Este é o quarto ano conscutivo que o DIDA - Dia Internacional dos Direitos Animais, existente desde 10 de dezembro de 1998, é lembrado em forma de manifestação organizado pelos grupos 'Holocausto Animal' e 'Veddas- Vegetarianismo Ético, Defesa dos Direitos Animais e Sociedade'.
"É importante expor para a população o que está acontecendo com o clima do planeta, para que todos pensem melhor na atual condição que vivemos, na relação da pecuária com a globalização", explicou George Guimarães, presidente do Veddas.
Alguns participantes, que saíram de casa com roupas pretas em forma de protesto, estão pela primeira vez na passeata, como é o caso de Sônia Aparecida Duarte, 59 anos, atriz. "Acho bom lutarmos contra os crimes animais. Alguns nem ficamos sabendo... Muitos morrem de forma cruel. Por isso, temos de ir para a rua e gritar mesmo".

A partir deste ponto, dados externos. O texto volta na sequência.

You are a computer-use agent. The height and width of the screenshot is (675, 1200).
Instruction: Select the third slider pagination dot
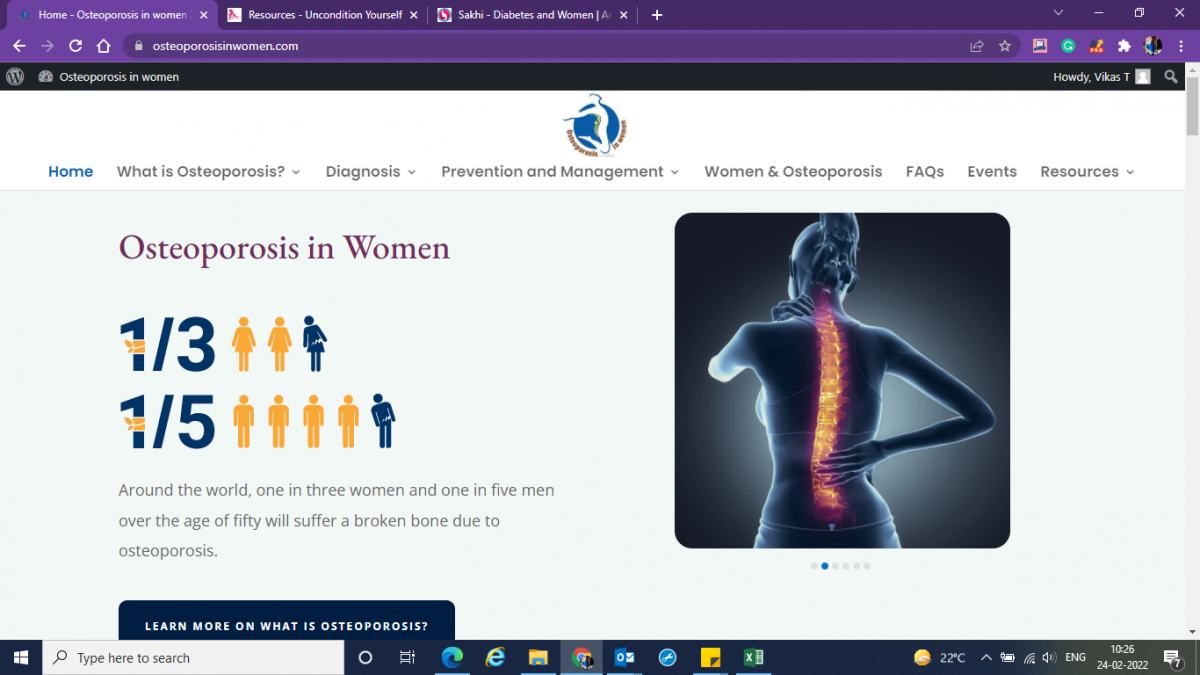(835, 566)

Já Lígia Maria Ruvenalth, 55, professora e atriz, revelou que esteve nas edições anteriores e que, além de não comer carne, procura incentivar a adoção de animais para ajudar os bichos que sofrem sem lar. "Sou vegetariana há 20 anos em respeito a mim e aos outros. Tenho quatro gatos vira-latas adotados: Afrodite, Apolo, Pandora e Ísis; todos deuses. A compra de animais favorece a exploração das fêmeas. As pessoas precisam se conscientizar, pensar mais no planeta", afirmou.
A advogada e diretora da Escola Estadual Maestro Fabiano Losano, Eliete Alves, 59, tem uma história interessante ocorrida na instituição em que trabalha. Ela foi às ruas com a Baby Losano, uma cadelinha vira-lata, por achar relevante divulgar aos paulistanos o movimento.
"Ela é a mascote da escola. Há 5 anos os alunos pediram que eu a adotasse. Ela morava na escola, ficou doente e agora vive comigo. Mas sempre a levo para visitar todos, as crianças que escolheram o nome dela. Eu vim com a Baby porque essa é uma causa importante, é um alerta para a população. Estive no Alasca em outubro e vi videos surpreendentes. Os ursos brancos estão morrendo afogados por causa do aquecimento. É muito triste", lamentou.
Por volta de 300 pessoas percorreram a Avenida Paulista, com cartazes, balões e panfletos, amparadas por segurança policial.